### Material to process
──────────────────────────────
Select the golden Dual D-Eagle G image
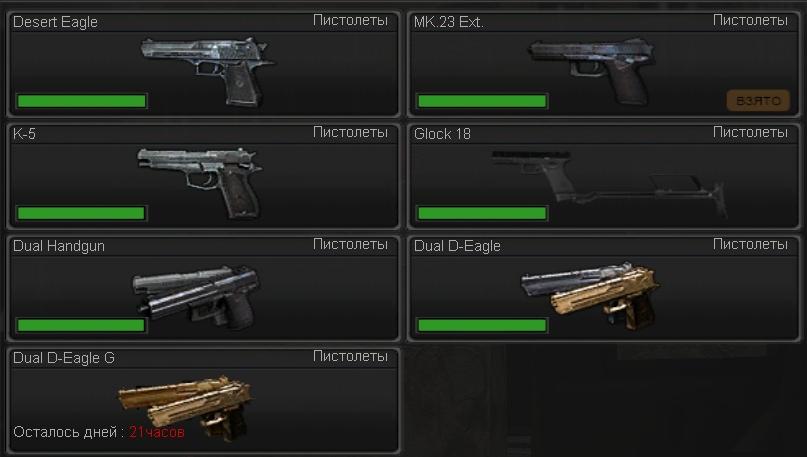The image size is (807, 457). click(186, 408)
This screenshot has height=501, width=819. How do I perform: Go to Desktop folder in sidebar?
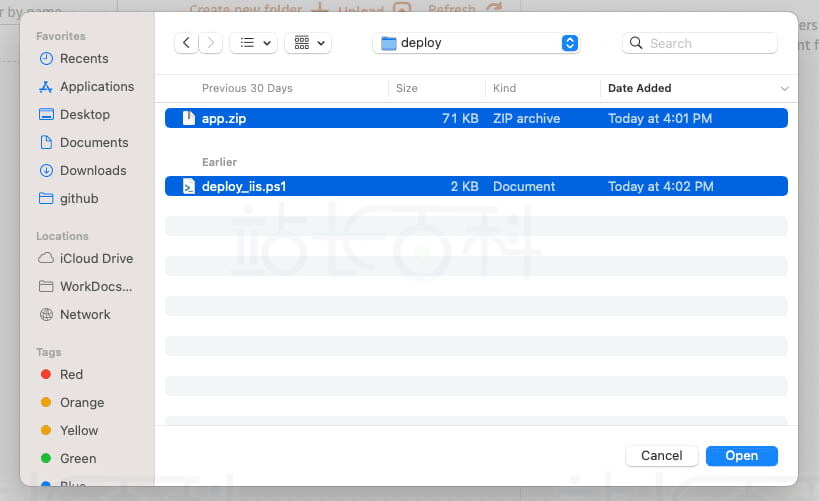[84, 115]
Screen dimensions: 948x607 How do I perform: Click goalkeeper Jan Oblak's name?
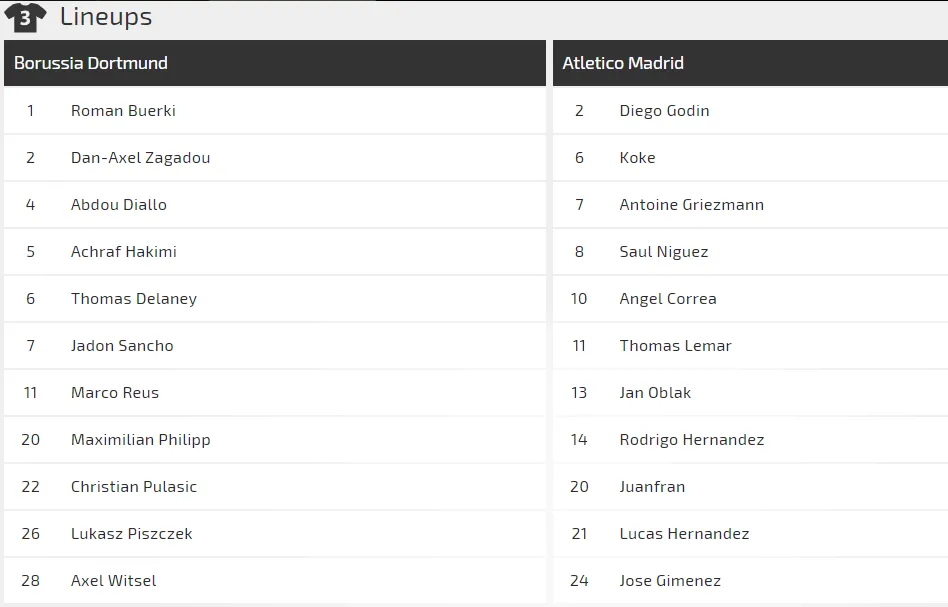coord(655,393)
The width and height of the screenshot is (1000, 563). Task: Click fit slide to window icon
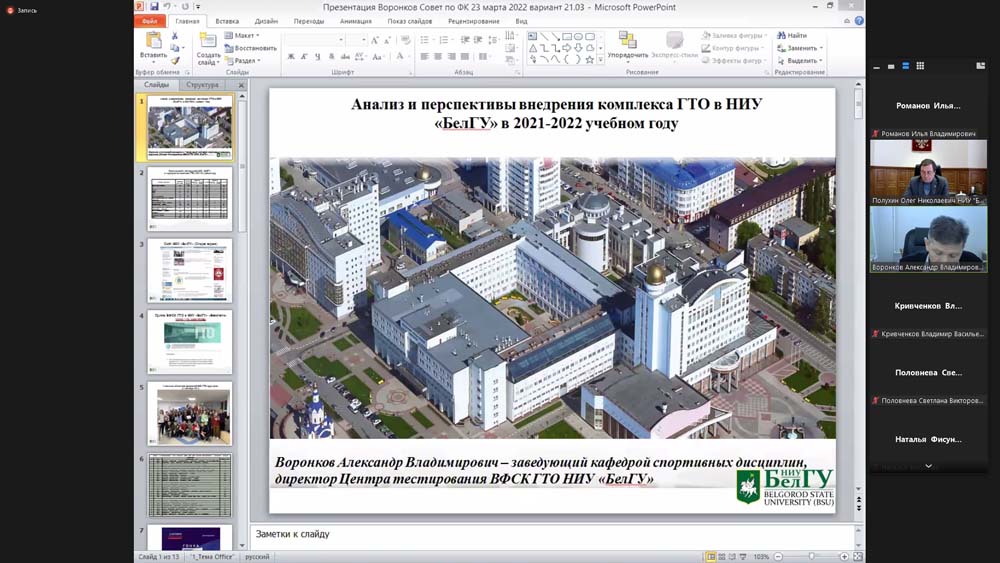[x=857, y=556]
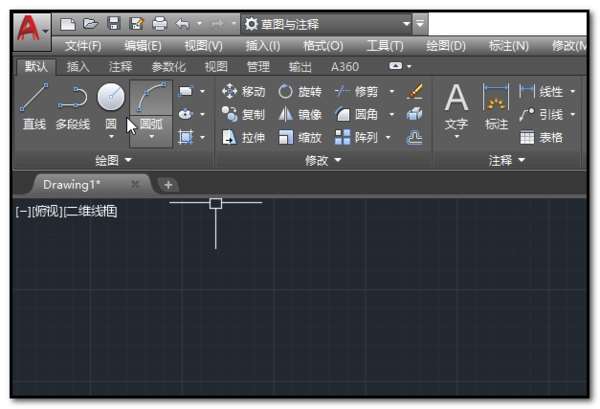Expand the 修改 panel flyout

click(x=323, y=160)
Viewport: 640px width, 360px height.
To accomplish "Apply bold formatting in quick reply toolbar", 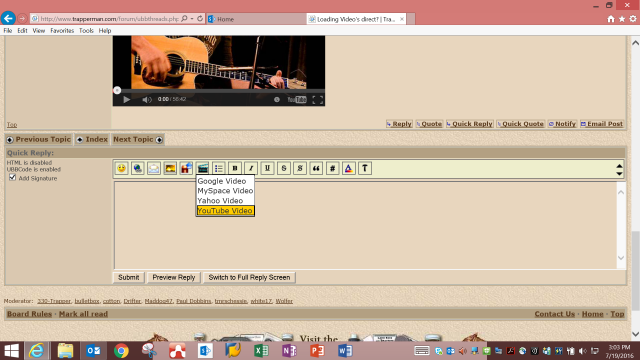I will (x=235, y=168).
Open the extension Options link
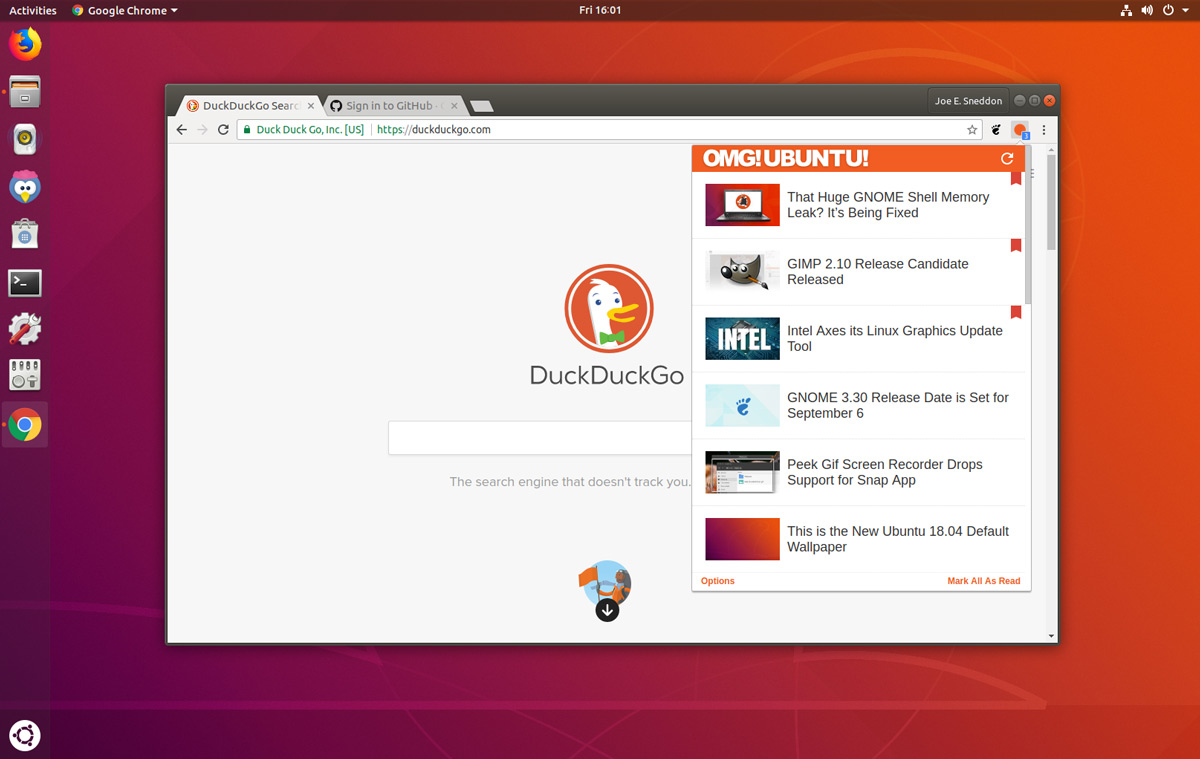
──────────────────────────────
### Exercise
Out of the records above, please copy exactly the lines from the line with "Screen dimensions: 948x607" up to and including the line with "Viewport: 640px width, 360px height.", minus the pictures.

### Answer box
Screen dimensions: 948x607 How do I perform: Click goalkeeper Jan Oblak's name?
coord(655,393)
The width and height of the screenshot is (1000, 563). Task: Click fit slide to window icon
[x=857, y=556]
Expand the 修改 panel flyout

click(x=323, y=160)
Viewport: 640px width, 360px height.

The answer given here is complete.